(Records from a data source)

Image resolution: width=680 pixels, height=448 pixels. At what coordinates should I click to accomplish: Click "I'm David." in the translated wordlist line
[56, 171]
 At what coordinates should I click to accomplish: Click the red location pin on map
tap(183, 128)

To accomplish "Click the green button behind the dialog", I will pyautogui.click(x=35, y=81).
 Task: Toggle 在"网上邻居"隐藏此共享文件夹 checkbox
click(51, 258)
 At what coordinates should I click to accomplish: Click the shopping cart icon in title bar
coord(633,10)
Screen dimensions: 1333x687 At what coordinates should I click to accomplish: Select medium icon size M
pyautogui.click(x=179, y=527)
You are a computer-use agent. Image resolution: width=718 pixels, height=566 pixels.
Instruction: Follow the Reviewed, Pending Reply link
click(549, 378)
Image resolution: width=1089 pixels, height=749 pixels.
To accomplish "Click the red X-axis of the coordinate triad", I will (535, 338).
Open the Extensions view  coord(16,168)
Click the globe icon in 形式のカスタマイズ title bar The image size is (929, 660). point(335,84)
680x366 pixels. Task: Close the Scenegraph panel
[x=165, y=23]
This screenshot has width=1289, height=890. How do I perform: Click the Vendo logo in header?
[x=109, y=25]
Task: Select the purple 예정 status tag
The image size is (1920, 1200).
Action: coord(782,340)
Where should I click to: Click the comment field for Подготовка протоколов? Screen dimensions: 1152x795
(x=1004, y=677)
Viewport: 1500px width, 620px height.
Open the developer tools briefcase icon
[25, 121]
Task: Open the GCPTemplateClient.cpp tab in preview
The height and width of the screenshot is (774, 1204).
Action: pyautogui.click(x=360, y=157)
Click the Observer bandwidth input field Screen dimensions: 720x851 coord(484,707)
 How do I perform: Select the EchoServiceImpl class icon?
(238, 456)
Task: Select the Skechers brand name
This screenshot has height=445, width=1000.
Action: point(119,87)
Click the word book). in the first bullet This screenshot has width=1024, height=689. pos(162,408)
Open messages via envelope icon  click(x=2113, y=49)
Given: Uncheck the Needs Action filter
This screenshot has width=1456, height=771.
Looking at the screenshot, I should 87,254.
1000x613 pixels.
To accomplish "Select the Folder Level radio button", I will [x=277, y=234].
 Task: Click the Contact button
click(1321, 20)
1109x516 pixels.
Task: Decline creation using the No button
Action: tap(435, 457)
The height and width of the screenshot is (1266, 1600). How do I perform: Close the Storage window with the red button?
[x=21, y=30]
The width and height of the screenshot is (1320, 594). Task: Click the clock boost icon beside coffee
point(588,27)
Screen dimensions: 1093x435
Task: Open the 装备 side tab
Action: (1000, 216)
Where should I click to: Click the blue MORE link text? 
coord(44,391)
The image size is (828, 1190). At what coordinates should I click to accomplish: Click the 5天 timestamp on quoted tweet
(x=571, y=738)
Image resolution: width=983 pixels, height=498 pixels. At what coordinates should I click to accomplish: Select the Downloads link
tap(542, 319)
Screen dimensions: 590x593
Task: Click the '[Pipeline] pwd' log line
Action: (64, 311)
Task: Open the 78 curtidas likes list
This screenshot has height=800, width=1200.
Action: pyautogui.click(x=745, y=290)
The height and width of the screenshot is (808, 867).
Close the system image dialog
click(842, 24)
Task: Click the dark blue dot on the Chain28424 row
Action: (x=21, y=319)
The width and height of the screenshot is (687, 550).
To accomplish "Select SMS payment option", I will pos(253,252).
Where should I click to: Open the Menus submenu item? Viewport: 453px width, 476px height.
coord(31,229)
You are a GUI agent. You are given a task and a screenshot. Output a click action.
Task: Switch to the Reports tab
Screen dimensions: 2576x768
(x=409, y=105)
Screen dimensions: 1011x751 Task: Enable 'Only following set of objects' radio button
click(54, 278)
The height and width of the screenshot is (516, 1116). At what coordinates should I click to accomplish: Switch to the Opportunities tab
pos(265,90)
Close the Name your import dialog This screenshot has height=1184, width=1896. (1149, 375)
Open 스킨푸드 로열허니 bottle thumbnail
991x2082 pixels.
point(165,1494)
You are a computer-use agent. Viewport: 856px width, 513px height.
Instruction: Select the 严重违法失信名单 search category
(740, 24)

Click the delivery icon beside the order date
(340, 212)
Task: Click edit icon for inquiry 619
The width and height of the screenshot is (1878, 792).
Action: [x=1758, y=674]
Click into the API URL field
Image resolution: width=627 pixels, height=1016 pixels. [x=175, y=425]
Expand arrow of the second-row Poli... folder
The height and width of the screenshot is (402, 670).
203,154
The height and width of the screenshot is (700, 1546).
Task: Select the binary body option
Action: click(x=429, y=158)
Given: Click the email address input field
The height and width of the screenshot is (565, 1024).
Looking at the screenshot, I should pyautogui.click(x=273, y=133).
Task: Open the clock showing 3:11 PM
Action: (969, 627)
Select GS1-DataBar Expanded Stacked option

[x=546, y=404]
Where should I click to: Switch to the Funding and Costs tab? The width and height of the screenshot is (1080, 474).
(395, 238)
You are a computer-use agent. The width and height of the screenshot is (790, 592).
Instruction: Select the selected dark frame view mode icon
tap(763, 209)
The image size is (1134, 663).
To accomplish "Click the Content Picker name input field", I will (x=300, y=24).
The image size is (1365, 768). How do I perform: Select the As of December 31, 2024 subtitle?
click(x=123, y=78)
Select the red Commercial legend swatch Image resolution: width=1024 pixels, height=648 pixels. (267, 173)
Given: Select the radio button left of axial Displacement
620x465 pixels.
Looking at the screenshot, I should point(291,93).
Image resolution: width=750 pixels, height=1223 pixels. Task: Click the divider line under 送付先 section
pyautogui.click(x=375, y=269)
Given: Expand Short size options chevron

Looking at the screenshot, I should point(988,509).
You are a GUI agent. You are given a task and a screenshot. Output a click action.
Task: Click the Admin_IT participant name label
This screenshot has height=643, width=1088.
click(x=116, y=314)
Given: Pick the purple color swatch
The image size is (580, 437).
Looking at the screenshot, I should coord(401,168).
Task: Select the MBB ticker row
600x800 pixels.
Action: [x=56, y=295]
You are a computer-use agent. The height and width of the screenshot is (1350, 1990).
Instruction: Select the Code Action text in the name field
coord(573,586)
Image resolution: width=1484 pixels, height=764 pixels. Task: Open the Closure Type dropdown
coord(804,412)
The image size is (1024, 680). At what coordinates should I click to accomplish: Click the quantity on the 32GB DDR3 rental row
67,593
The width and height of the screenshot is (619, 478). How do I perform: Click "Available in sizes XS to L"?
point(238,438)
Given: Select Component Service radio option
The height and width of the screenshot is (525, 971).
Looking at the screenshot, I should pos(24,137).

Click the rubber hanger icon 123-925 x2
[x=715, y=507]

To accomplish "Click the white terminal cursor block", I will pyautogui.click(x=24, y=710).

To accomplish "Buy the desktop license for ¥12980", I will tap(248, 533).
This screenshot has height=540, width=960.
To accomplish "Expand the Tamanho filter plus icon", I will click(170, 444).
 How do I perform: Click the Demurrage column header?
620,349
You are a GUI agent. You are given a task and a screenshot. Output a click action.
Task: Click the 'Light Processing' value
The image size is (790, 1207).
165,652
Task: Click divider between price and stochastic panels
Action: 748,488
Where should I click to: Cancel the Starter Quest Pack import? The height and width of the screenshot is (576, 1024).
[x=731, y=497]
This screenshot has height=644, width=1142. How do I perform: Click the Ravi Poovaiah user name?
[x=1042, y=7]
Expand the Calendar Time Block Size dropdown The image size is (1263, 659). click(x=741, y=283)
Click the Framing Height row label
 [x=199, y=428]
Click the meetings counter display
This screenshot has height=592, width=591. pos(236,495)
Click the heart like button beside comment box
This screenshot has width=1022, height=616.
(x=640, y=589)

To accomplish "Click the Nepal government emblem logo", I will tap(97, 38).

__Task objective__. Restate the data above exactly, keeping each word as it stands.

__Exercise output__.
Image resolution: width=680 pixels, height=448 pixels. At what coordinates should I click to accomplish: Click "I'm David." in the translated wordlist line
[56, 171]
 At what coordinates should I click to accomplish: Click the red location pin on map
tap(183, 128)

To accomplish "Click the green button behind the dialog", I will pyautogui.click(x=35, y=81).
 Task: Toggle 在"网上邻居"隐藏此共享文件夹 checkbox
click(51, 258)
 At what coordinates should I click to accomplish: Click the shopping cart icon in title bar
coord(633,10)
Screen dimensions: 1333x687 At what coordinates should I click to accomplish: Select medium icon size M
pyautogui.click(x=179, y=527)
You are a computer-use agent. Image resolution: width=718 pixels, height=566 pixels.
Instruction: Follow the Reviewed, Pending Reply link
click(549, 378)
Image resolution: width=1089 pixels, height=749 pixels.
To accomplish "Click the red X-axis of the coordinate triad", I will (535, 338).
Open the Extensions view  coord(16,168)
Click the globe icon in 形式のカスタマイズ title bar The image size is (929, 660). point(335,84)
680x366 pixels. Task: Close the Scenegraph panel
[x=165, y=23]
This screenshot has width=1289, height=890. How do I perform: Click the Vendo logo in header?
[x=109, y=25]
Task: Select the purple 예정 status tag
The image size is (1920, 1200).
Action: coord(782,340)
Where should I click to: Click the comment field for Подготовка протоколов? Screen dimensions: 1152x795
(x=1004, y=677)
Viewport: 1500px width, 620px height.
Open the developer tools briefcase icon
[25, 121]
Task: Open the GCPTemplateClient.cpp tab in preview
The height and width of the screenshot is (774, 1204).
Action: pyautogui.click(x=360, y=157)
Click the Observer bandwidth input field Screen dimensions: 720x851 coord(484,707)
 How do I perform: Select the EchoServiceImpl class icon?
(238, 456)
Task: Select the Skechers brand name
This screenshot has height=445, width=1000.
Action: point(119,87)
Click the word book). in the first bullet This screenshot has width=1024, height=689. pos(162,408)
Open messages via envelope icon  click(x=2113, y=49)
Given: Uncheck the Needs Action filter
This screenshot has width=1456, height=771.
Looking at the screenshot, I should 87,254.
1000x613 pixels.
To accomplish "Select the Folder Level radio button", I will [x=277, y=234].
 Task: Click the Contact button
click(1321, 20)
1109x516 pixels.
Task: Decline creation using the No button
Action: tap(435, 457)
The height and width of the screenshot is (1266, 1600). How do I perform: Close the Storage window with the red button?
[x=21, y=30]
The width and height of the screenshot is (1320, 594). Task: Click the clock boost icon beside coffee
point(588,27)
Screen dimensions: 1093x435
Task: Open the 装备 side tab
Action: (1000, 216)
Where should I click to: Click the blue MORE link text? 
coord(44,391)
The image size is (828, 1190). At what coordinates should I click to accomplish: Click the 5天 timestamp on quoted tweet
(x=571, y=738)
Image resolution: width=983 pixels, height=498 pixels. At what coordinates should I click to accomplish: Select the Downloads link
tap(542, 319)
Screen dimensions: 590x593
Task: Click the '[Pipeline] pwd' log line
Action: (64, 311)
Task: Open the 78 curtidas likes list
This screenshot has height=800, width=1200.
Action: pyautogui.click(x=745, y=290)
The height and width of the screenshot is (808, 867).
Close the system image dialog
click(842, 24)
Task: Click the dark blue dot on the Chain28424 row
Action: (x=21, y=319)
The width and height of the screenshot is (687, 550).
To accomplish "Select SMS payment option", I will pos(253,252).
Where should I click to: Open the Menus submenu item? Viewport: 453px width, 476px height.
coord(31,229)
You are a GUI agent. You are given a task and a screenshot. Output a click action.
Task: Switch to the Reports tab
Screen dimensions: 2576x768
(x=409, y=105)
Screen dimensions: 1011x751 Task: Enable 'Only following set of objects' radio button
click(54, 278)
The height and width of the screenshot is (516, 1116). At what coordinates should I click to accomplish: Switch to the Opportunities tab
pos(265,90)
Close the Name your import dialog This screenshot has height=1184, width=1896. (1149, 375)
Open 스킨푸드 로열허니 bottle thumbnail
991x2082 pixels.
point(165,1494)
You are a computer-use agent. Viewport: 856px width, 513px height.
Instruction: Select the 严重违法失信名单 search category
(740, 24)

Click the delivery icon beside the order date
(340, 212)
Task: Click edit icon for inquiry 619
The width and height of the screenshot is (1878, 792).
Action: [x=1758, y=674]
Click into the API URL field
Image resolution: width=627 pixels, height=1016 pixels. [x=175, y=425]
Expand arrow of the second-row Poli... folder
The height and width of the screenshot is (402, 670).
203,154
The height and width of the screenshot is (700, 1546).
Task: Select the binary body option
Action: click(x=429, y=158)
Given: Click the email address input field
The height and width of the screenshot is (565, 1024).
Looking at the screenshot, I should pyautogui.click(x=273, y=133).
Task: Open the clock showing 3:11 PM
Action: (969, 627)
Select GS1-DataBar Expanded Stacked option

[x=546, y=404]
Where should I click to: Switch to the Funding and Costs tab? The width and height of the screenshot is (1080, 474).
(395, 238)
You are a computer-use agent. The width and height of the screenshot is (790, 592).
Instruction: Select the selected dark frame view mode icon
tap(763, 209)
The image size is (1134, 663).
To accomplish "Click the Content Picker name input field", I will (x=300, y=24).
The image size is (1365, 768). How do I perform: Select the As of December 31, 2024 subtitle?
click(x=123, y=78)
Select the red Commercial legend swatch Image resolution: width=1024 pixels, height=648 pixels. (267, 173)
Given: Select the radio button left of axial Displacement
620x465 pixels.
Looking at the screenshot, I should point(291,93).
Image resolution: width=750 pixels, height=1223 pixels. Task: Click the divider line under 送付先 section
pyautogui.click(x=375, y=269)
Given: Expand Short size options chevron

Looking at the screenshot, I should point(988,509).
You are a GUI agent. You are given a task and a screenshot. Output a click action.
Task: Click the Admin_IT participant name label
This screenshot has height=643, width=1088.
click(x=116, y=314)
Given: Pick the purple color swatch
The image size is (580, 437).
Looking at the screenshot, I should coord(401,168).
Task: Select the MBB ticker row
600x800 pixels.
Action: [x=56, y=295]
You are a computer-use agent. The height and width of the screenshot is (1350, 1990).
Instruction: Select the Code Action text in the name field
coord(573,586)
Image resolution: width=1484 pixels, height=764 pixels. Task: Open the Closure Type dropdown
coord(804,412)
The image size is (1024, 680). At what coordinates should I click to accomplish: Click the quantity on the 32GB DDR3 rental row
67,593
The width and height of the screenshot is (619, 478). How do I perform: Click "Available in sizes XS to L"?
point(238,438)
Given: Select Component Service radio option
The height and width of the screenshot is (525, 971).
Looking at the screenshot, I should pos(24,137).

Click the rubber hanger icon 123-925 x2
[x=715, y=507]

To accomplish "Click the white terminal cursor block", I will pyautogui.click(x=24, y=710).

To accomplish "Buy the desktop license for ¥12980", I will tap(248, 533).
This screenshot has height=540, width=960.
To accomplish "Expand the Tamanho filter plus icon", I will click(170, 444).
 How do I perform: Click the Demurrage column header?
620,349
You are a GUI agent. You are given a task and a screenshot. Output a click action.
Task: Click the 'Light Processing' value
The image size is (790, 1207).
165,652
Task: Click divider between price and stochastic panels
Action: 748,488
Where should I click to: Cancel the Starter Quest Pack import? The height and width of the screenshot is (576, 1024).
[x=731, y=497]
This screenshot has height=644, width=1142. How do I perform: Click the Ravi Poovaiah user name?
[x=1042, y=7]
Expand the Calendar Time Block Size dropdown The image size is (1263, 659). click(x=741, y=283)
Click the Framing Height row label
 [x=199, y=428]
Click the meetings counter display
This screenshot has height=592, width=591. pos(236,495)
Click the heart like button beside comment box
This screenshot has width=1022, height=616.
(x=640, y=589)

To accomplish "Click the Nepal government emblem logo", I will tap(97, 38).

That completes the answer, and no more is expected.